« Les danses swing connectent les générations »

Photo: Vojtěch Ruschka

Des robes des années 1930, de belles coiffures, un jazz band et des gens qui dansent… Ce n’est pas une scène d’un vieux film. Depuis quelques années, les danses dites swing, ainsi que leur époque, vivent en effet une vraie renaissance. De nombreuses écoles proposent des cours de swing, alors que des soirées sont organisées régulièrement dans la plupart de grandes villes européennes. Et bien évidemment, ces danses que connaissaient déjà nos grands-parents et leurs parents avant eux sont très à la mode également en République tchèque. Reportage.

Le Harlem à la tchèque

Photo: Vojtěch Ruschka
Ça swingue le mercredi soir au café à la Bibliothèque nationale technique, dans le 6e arrondissement de Prague ! Des gens de tout âge et toute profession s’y rencontrent pour danser au rythme du swing et du jazz.

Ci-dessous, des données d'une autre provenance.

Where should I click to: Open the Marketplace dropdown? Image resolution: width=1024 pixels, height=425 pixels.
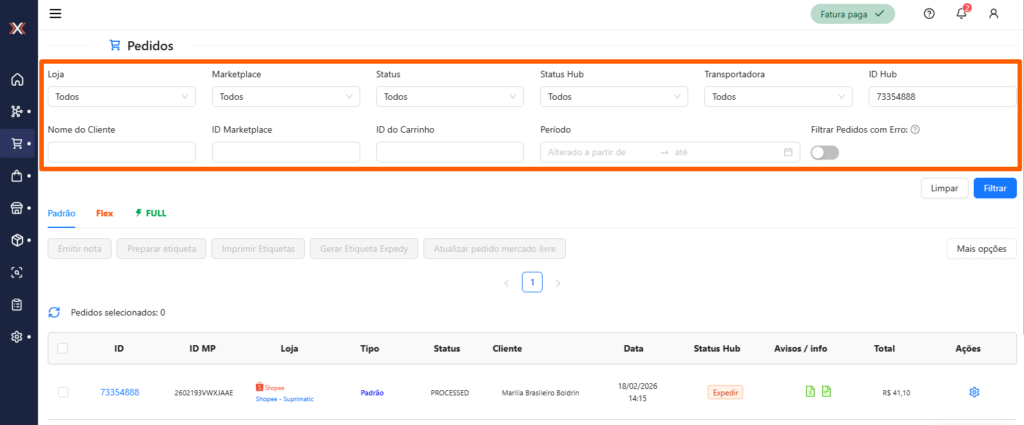(286, 97)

Aude : « Le swing est sympa à écouter. C’est une musique joyeuse et, concernant la danse, on peut s’amuser même quand on a un niveau débutant. C’est un bon moyen de décompresser un peu après le boulot. »

Camille : « Je fais de la danse depuis longtemps. J’ai fait différents styles mais j’ai toujours eu envie de me mettre au swing parce que j’adore sa musique. Ce qui me plaît sur cette danse, c’est donc d’abord la musique jazz mais aussi son esprit ou par exemple le style vestimentaire. De plus, c’est une danse qui peut être de couple ou solo. J’apprécie donc tout l’univers qui est autour. »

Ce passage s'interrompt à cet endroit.